▶ **Requirement**: Print the records exactly and in full, please; the pictures stay out.

(Saved entries)
-- Opening Marker --

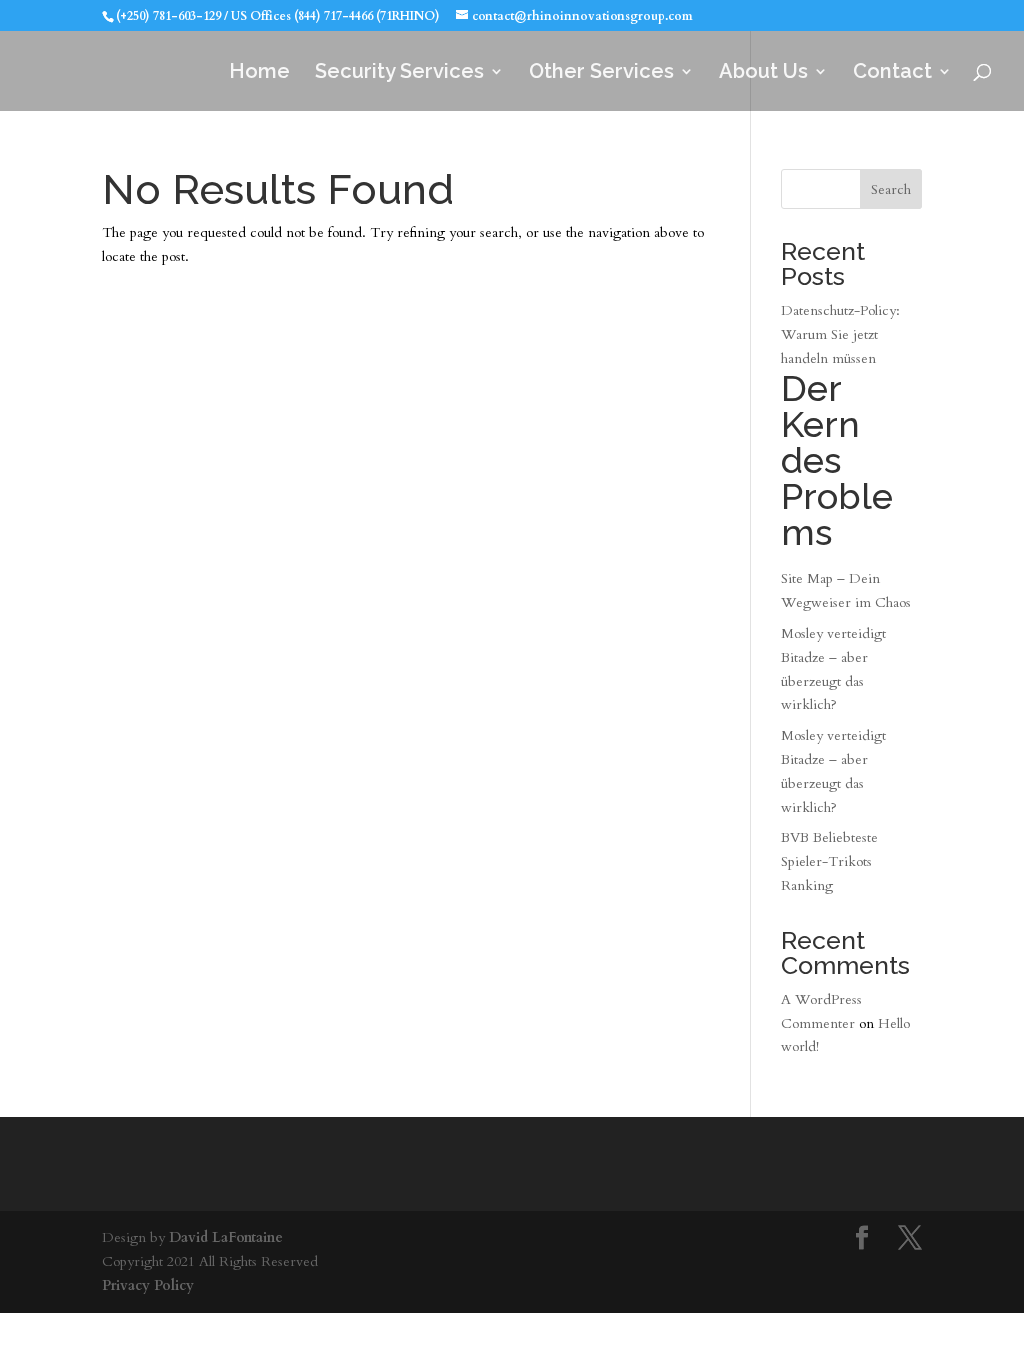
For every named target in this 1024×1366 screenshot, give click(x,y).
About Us (763, 73)
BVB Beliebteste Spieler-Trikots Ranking (829, 861)
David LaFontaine (226, 1237)
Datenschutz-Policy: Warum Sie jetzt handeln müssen (840, 427)
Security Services (399, 73)
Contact (892, 73)
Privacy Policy (148, 1285)
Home (259, 73)
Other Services (601, 73)
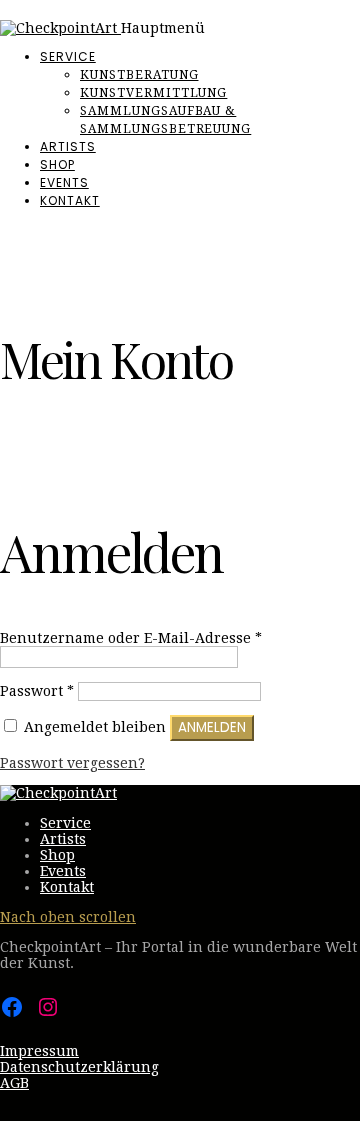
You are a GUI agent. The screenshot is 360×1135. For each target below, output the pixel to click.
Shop (57, 164)
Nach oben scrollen (68, 917)
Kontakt (70, 200)
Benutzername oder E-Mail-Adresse (131, 638)
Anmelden (212, 727)
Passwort (37, 691)
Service (68, 56)
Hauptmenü (163, 28)
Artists (68, 146)
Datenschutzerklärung (79, 1067)
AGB (14, 1083)
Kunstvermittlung (153, 93)
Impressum (39, 1051)
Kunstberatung (139, 75)
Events (64, 182)
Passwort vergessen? (72, 763)
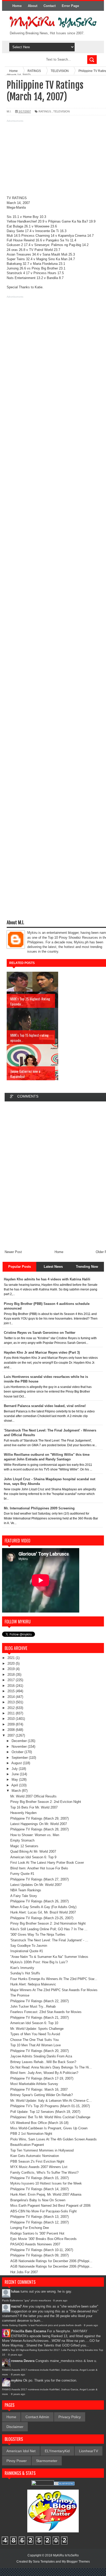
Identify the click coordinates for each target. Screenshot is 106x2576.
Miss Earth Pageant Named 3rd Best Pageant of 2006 (50, 2205)
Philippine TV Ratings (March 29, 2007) (39, 1818)
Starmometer (46, 2461)
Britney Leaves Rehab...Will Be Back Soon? (43, 2062)
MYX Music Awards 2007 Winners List (38, 2167)
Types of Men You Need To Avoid (35, 2034)
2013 (11, 1702)
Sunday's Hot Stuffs (25, 1973)
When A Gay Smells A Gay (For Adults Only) (43, 1907)
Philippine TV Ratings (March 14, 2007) (39, 2189)
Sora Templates (44, 2561)
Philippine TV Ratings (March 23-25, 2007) (41, 1918)
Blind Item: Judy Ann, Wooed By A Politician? (44, 2073)
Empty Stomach (22, 1840)
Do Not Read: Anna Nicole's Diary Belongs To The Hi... (51, 2067)
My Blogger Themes (76, 2561)
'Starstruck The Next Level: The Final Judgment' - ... (49, 1940)
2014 (11, 1697)
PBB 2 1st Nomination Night (31, 2134)
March (17, 1791)
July (15, 1769)
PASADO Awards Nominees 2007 (35, 2244)
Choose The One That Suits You (34, 2040)
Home (17, 6)
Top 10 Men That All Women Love (35, 2045)
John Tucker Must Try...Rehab (33, 2006)
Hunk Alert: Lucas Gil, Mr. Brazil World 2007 (43, 1912)
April (15, 1785)
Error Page (70, 6)
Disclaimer (14, 2427)
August (17, 1763)
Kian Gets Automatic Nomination (34, 2156)
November (20, 1746)
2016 (11, 1686)
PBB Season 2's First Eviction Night (37, 2161)
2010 (11, 1719)
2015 (11, 1691)
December (20, 1741)
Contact (49, 6)
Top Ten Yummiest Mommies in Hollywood (42, 2150)
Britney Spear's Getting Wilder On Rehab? (41, 2095)
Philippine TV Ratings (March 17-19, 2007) (41, 2078)
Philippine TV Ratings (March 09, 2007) (39, 2255)
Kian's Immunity (22, 1968)
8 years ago (60, 2300)
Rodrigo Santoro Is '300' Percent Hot (37, 2233)
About (32, 6)
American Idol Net (21, 2451)
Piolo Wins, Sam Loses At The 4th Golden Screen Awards (53, 2139)
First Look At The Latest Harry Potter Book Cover (47, 1862)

-- Closing Marker --

▶ **Solved exercise**:
For every named target in this 1024×1366 screenshot, give click(x,y).
About Us (763, 73)
BVB Beliebteste Spieler-Trikots Ranking (829, 861)
David LaFontaine (226, 1237)
Datenschutz-Policy: Warum Sie jetzt handeln müssen (840, 427)
Security Services (399, 73)
Contact (892, 73)
Privacy Policy (148, 1285)
Home (259, 73)
Other Services (601, 73)
You are a GUI agent. The screenshot is 360×1135. For each target below, output the pixel to click.
Shop (57, 164)
Nach oben scrollen (68, 917)
Kontakt (70, 200)
Benutzername oder E-Mail-Adresse (131, 638)
Anmelden (212, 727)
Passwort (37, 691)
Service (68, 56)
Hauptmenü (163, 28)
Artists (68, 146)
Datenschutzerklärung (79, 1067)
AGB (14, 1083)
Kunstvermittlung (153, 93)
Impressum (39, 1051)
Kunstberatung (139, 75)
Events (64, 182)
Passwort vergessen? (72, 763)
Identify the click coordinates for each target. Screenshot is 106x2576.
Miss Earth Pageant Named 3rd Best Pageant of 2006 (50, 2205)
Philippine TV Ratings (March 29, 2007) (39, 1818)
Starmometer (46, 2461)
Britney Leaves Rehab...Will Be Back Soon? (43, 2062)
MYX Music Awards 2007 Winners List (38, 2167)
Types of Men You Need To Avoid (35, 2034)
2013 (11, 1702)
Sunday's Hot Stuffs (25, 1973)
When A Gay Smells A Gay (For Adults Only) (43, 1907)
Philippine TV Ratings (March 14, 2007) (39, 2189)
Sora Templates (44, 2561)
Philippine TV Ratings (March 23-25, 2007) (41, 1918)
Blind Item: Judy Ann, Wooed By A Politician? (44, 2073)
Empty Stomach (22, 1840)
Do Not Read: Anna Nicole's Diary Belongs To The Hi... (51, 2067)
My Blogger Themes (76, 2561)
'Starstruck The Next Level: The Final Judgment' - ... (49, 1940)
2014 (11, 1697)
PBB 2 1st Nomination Night (31, 2134)
March (17, 1791)
July (15, 1769)
PASADO Awards Nominees 2007 (35, 2244)
Choose The One That Suits You (34, 2040)
Home (17, 6)
Top 10 Men That All Women Love (35, 2045)
John Tucker Must Try...Rehab (33, 2006)
Hunk Alert: Lucas Gil, Mr. Brazil World 2007 (43, 1912)
April (15, 1785)
Error Page (70, 6)
Disclaimer (14, 2427)
August (17, 1763)
Kian Gets Automatic Nomination (34, 2156)
November (20, 1746)
2016 (11, 1686)
PBB Season 2's First Eviction Night (37, 2161)
2010 (11, 1719)
2015 (11, 1691)
December (20, 1741)
Contact (49, 6)
Top Ten Yummiest Mommies in Hollywood (42, 2150)
Britney Spear's Getting Wilder On Rehab? (41, 2095)
Philippine TV Ratings (March 17-19, 2007) (41, 2078)
Philippine TV Ratings (March 09, 2007) (39, 2255)
Kian's Immunity (22, 1968)
8 years ago (60, 2300)
Rodrigo Santoro Is '300' Percent Hot (37, 2233)
About (32, 6)
American Idol Net (21, 2451)
Piolo Wins, Sam Loses At The 4th Golden Screen Awards (53, 2139)
First Look At The Latest Harry Potter Book Cover (47, 1862)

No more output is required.